-- Data under study follows --
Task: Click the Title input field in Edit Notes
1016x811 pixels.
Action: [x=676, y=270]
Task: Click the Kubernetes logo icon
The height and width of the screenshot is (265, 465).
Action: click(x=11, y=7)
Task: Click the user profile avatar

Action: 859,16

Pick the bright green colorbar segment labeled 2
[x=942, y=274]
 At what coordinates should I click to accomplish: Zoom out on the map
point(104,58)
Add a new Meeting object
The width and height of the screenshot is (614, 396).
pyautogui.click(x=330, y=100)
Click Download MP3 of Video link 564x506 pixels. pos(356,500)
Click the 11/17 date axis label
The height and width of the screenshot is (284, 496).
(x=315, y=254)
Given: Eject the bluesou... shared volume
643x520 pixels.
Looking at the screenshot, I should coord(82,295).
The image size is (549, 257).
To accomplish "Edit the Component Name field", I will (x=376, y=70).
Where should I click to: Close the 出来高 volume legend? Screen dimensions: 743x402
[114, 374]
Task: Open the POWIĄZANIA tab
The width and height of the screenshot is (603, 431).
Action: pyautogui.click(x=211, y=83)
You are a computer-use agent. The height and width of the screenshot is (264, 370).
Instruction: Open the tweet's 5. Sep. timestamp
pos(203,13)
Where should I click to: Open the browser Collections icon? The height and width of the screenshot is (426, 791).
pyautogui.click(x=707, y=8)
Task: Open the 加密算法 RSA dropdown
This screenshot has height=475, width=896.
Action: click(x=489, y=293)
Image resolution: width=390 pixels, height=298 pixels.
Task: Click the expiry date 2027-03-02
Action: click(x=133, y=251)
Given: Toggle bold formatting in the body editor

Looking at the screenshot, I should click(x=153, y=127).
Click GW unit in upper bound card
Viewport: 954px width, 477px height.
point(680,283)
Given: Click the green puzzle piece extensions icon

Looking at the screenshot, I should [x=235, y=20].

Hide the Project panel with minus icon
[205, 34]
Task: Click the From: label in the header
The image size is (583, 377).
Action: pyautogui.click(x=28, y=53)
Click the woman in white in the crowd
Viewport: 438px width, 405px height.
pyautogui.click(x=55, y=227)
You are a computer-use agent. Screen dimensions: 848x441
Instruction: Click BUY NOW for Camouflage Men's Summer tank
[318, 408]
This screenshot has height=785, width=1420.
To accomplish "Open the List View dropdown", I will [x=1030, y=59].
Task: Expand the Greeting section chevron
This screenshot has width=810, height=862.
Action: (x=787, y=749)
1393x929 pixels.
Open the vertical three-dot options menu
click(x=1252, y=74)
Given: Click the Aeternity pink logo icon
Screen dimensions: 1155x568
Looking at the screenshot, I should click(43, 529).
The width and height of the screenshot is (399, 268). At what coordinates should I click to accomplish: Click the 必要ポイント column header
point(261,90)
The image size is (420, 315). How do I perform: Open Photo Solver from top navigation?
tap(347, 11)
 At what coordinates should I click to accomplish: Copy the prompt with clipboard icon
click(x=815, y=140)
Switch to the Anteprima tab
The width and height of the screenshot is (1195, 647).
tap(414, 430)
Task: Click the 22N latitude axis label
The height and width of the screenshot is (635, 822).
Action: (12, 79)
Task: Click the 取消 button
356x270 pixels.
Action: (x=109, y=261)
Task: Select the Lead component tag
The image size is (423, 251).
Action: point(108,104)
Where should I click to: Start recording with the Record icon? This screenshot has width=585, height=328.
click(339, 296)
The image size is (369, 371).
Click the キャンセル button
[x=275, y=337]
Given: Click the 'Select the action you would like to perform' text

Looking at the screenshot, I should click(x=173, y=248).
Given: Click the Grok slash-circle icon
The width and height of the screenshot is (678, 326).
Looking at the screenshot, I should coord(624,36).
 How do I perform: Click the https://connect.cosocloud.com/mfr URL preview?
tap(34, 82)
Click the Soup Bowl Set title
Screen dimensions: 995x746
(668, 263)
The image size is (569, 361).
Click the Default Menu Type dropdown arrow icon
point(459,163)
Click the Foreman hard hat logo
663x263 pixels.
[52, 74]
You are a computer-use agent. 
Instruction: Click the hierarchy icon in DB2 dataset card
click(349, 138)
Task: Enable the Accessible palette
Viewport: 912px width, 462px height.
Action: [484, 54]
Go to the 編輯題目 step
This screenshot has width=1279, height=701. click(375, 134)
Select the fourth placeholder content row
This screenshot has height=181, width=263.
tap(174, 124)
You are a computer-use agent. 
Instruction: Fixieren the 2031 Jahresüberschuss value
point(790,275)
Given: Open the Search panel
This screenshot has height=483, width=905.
-- Data under study concluded --
_Problem_
Write all the entries again precisely as they were given.

_Response to the exercise_
Task: Click the Title input field in Edit Notes
1016x811 pixels.
Action: [x=676, y=270]
Task: Click the Kubernetes logo icon
The height and width of the screenshot is (265, 465).
Action: click(x=11, y=7)
Task: Click the user profile avatar

Action: 859,16

Pick the bright green colorbar segment labeled 2
[x=942, y=274]
 At what coordinates should I click to accomplish: Zoom out on the map
point(104,58)
Add a new Meeting object
The width and height of the screenshot is (614, 396).
pyautogui.click(x=330, y=100)
Click Download MP3 of Video link 564x506 pixels. pos(356,500)
Click the 11/17 date axis label
The height and width of the screenshot is (284, 496).
(x=315, y=254)
Given: Eject the bluesou... shared volume
643x520 pixels.
Looking at the screenshot, I should coord(82,295).
The image size is (549, 257).
To accomplish "Edit the Component Name field", I will (x=376, y=70).
Where should I click to: Close the 出来高 volume legend? Screen dimensions: 743x402
[114, 374]
Task: Open the POWIĄZANIA tab
The width and height of the screenshot is (603, 431).
Action: pyautogui.click(x=211, y=83)
You are a computer-use agent. The height and width of the screenshot is (264, 370).
Instruction: Open the tweet's 5. Sep. timestamp
pos(203,13)
Where should I click to: Open the browser Collections icon? The height and width of the screenshot is (426, 791).
pyautogui.click(x=707, y=8)
Task: Open the 加密算法 RSA dropdown
This screenshot has height=475, width=896.
Action: click(x=489, y=293)
Image resolution: width=390 pixels, height=298 pixels.
Task: Click the expiry date 2027-03-02
Action: click(x=133, y=251)
Given: Toggle bold formatting in the body editor

Looking at the screenshot, I should click(x=153, y=127).
Click GW unit in upper bound card
Viewport: 954px width, 477px height.
point(680,283)
Given: Click the green puzzle piece extensions icon

Looking at the screenshot, I should [x=235, y=20].

Hide the Project panel with minus icon
[205, 34]
Task: Click the From: label in the header
The image size is (583, 377).
Action: pyautogui.click(x=28, y=53)
Click the woman in white in the crowd
Viewport: 438px width, 405px height.
pyautogui.click(x=55, y=227)
You are a computer-use agent. Screen dimensions: 848x441
Instruction: Click BUY NOW for Camouflage Men's Summer tank
[318, 408]
This screenshot has height=785, width=1420.
To accomplish "Open the List View dropdown", I will [x=1030, y=59].
Task: Expand the Greeting section chevron
This screenshot has width=810, height=862.
Action: (x=787, y=749)
1393x929 pixels.
Open the vertical three-dot options menu
click(x=1252, y=74)
Given: Click the Aeternity pink logo icon
Screen dimensions: 1155x568
Looking at the screenshot, I should click(43, 529).
The width and height of the screenshot is (399, 268). At what coordinates should I click to accomplish: Click the 必要ポイント column header
point(261,90)
The image size is (420, 315). How do I perform: Open Photo Solver from top navigation?
tap(347, 11)
 At what coordinates should I click to accomplish: Copy the prompt with clipboard icon
click(x=815, y=140)
Switch to the Anteprima tab
The width and height of the screenshot is (1195, 647).
tap(414, 430)
Task: Click the 22N latitude axis label
The height and width of the screenshot is (635, 822).
Action: (12, 79)
Task: Click the 取消 button
356x270 pixels.
Action: (x=109, y=261)
Task: Select the Lead component tag
The image size is (423, 251).
Action: point(108,104)
Where should I click to: Start recording with the Record icon? This screenshot has width=585, height=328.
click(339, 296)
The image size is (369, 371).
Click the キャンセル button
[x=275, y=337]
Given: Click the 'Select the action you would like to perform' text

Looking at the screenshot, I should click(x=173, y=248).
Given: Click the Grok slash-circle icon
The width and height of the screenshot is (678, 326).
Looking at the screenshot, I should coord(624,36).
 How do I perform: Click the https://connect.cosocloud.com/mfr URL preview?
tap(34, 82)
Click the Soup Bowl Set title
Screen dimensions: 995x746
(668, 263)
The image size is (569, 361).
Click the Default Menu Type dropdown arrow icon
point(459,163)
Click the Foreman hard hat logo
663x263 pixels.
[52, 74]
You are a computer-use agent. 
Instruction: Click the hierarchy icon in DB2 dataset card
click(349, 138)
Task: Enable the Accessible palette
Viewport: 912px width, 462px height.
Action: [484, 54]
Go to the 編輯題目 step
This screenshot has width=1279, height=701. click(375, 134)
Select the fourth placeholder content row
This screenshot has height=181, width=263.
tap(174, 124)
You are a computer-use agent. 
Instruction: Fixieren the 2031 Jahresüberschuss value
point(790,275)
Given: Open the Search panel
This screenshot has height=483, width=905.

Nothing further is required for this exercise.